ТЕКСТ ДЛЯ ЧТЕНИЯ:

>>

Но роль национального государства в системе глобальных неравенств ни в коем случае не исчерпывается так называемой функцией легитимации. Четвертый принцип — затемнение легитимирует бездеятельность; или оно легитимирует такую деятельность, которая обостряет большие неравенства, так как эти внешние для национального взгляда эффекты воплощаются в предрешенную нереальность, т. е. в иррелевантность избирателей. Обособленность, в которой социальные неравенства тематизируются как неравенства внутренние, открывает возможности для политики глобального передела, при которой риски выходят наружу и перегружаются на слабые страны третьего мира, в то время как барыши в рамках национального государства максимально возрастают.
В то время когда западные государственные мужи мечтали о десятилетии неожиданного мира и богатства, растущее число стран тонуло в долгах, безработице, снижало услуги по здравоохранению и социальному обеспечению, переживало распад жизненно необходимых инфраструктур. То, что для западных концернов может быть полезным, а именно настойчивое разрушение управления, приватизация и политика перемен в развивающихся странах, для этих стран часто имеет разрушительные последствия. Приведем один пример: Всемирный банк, как удлиненная рука «семерки» ведущих государств, поощрил в Индо незии и других странах заключение договоров с частными поставщиками энергии. Эти договоры обязывали данные страны получать большое количество электроэнергии по очень высоким ценам. Интернациональные концерны получали доходы, в то время как на и без того бедные страны взваливался риск ответственности. «Именно ради этой формы частной экономической активности были усилены Министерство финансов США и Всемирный банк. Уже это плохо. Но когда были свергнуты коррумпированные правительства (Сухарто в Индонезии в 1998 г.), администрация США стала оказывать давление на новые правительства и требовать выполнения договоров, вместо того чтобы освободить их от платежей или по крайней мере вступить в переговоры о новых условиях. В действительности имеется длинный список “нечестных” договоров, выполнение которых западные правительства добивались посредством давления» [Stieglitz 2002, 38f].

<<

ПРЕДСТАВЛЕННЫЕ ДАННЫЕ:

>>

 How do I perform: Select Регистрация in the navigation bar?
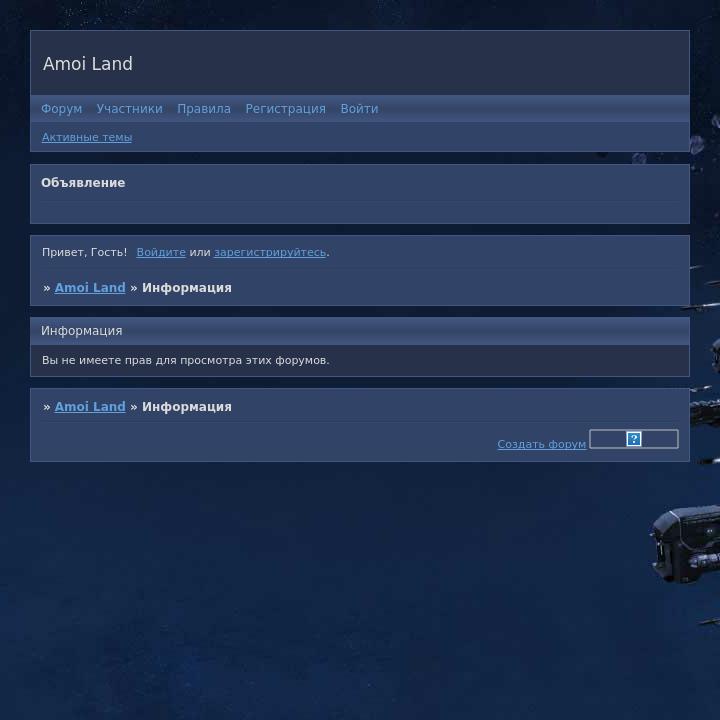click(285, 109)
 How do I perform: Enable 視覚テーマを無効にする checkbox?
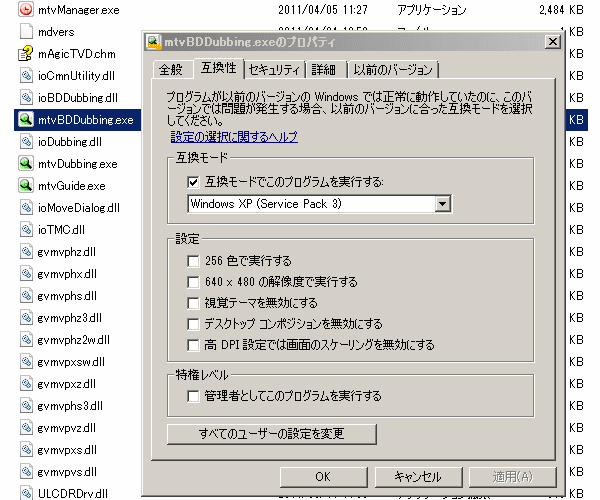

<<

ЧТО НУЖНО СДЕЛАТЬ:
1. Переведите на английский язык это предложение из текста о глобальных неравенствах: «Эти договоры обязывали данные страны получать большое количество электроэнергии по очень высоким ценам».
2. Продолжите текст о глобальных неравенствах, начав сразу после его последнего предложения.

ОТВЕТЫ К ЗАДАНИЯМ:
1. These agreements obligated these countries to purchase large amounts of electricity at very high prices.

2.
Национально-государственный миропорядок фрагментирует глобальные неравенства; национальные нормы равенства исключают глобальное неравенство; сравнение интернациональных неравенств закрепляет невозможность сравнения в национальных рамках; предопределенная иррелевантность больших неравенств — все это позволяет сильным и богатым государствам перекладывать риск за свои решения на бедные страны. Эта практика не в последнюю очередь стабилизируется тем, что национальная перспектива действий подтверждается и укрепляется методологическим национализмом социальных наук. Базирующееся на этом исследование неравенства удваивает национальную закрытость, планирует себя и свой объект в духе национально-государственной «врожденной науки». То, что, с научной точки зрения, обычно считается проблематичным, возводится здесь в методологический принцип самоисследования. В лучшем случае этот аутизм национального взгляда расширяется до сравнительного аутизма интернациональной компаратистики. Но и этот сравнительный методологический национализм сохраняет подверженность большим ошибкам методологического национализма. Однако эта социальная и социально-научная фабрикация нереальности растущих глобальных неравенств в национальных социологиях становится все проблематичнее.
Ошибки национального взгляда делаются все очевиднее в той мере, в какой границы становятся более проницаемыми, а не признающие границ взаимозависимости явно растут.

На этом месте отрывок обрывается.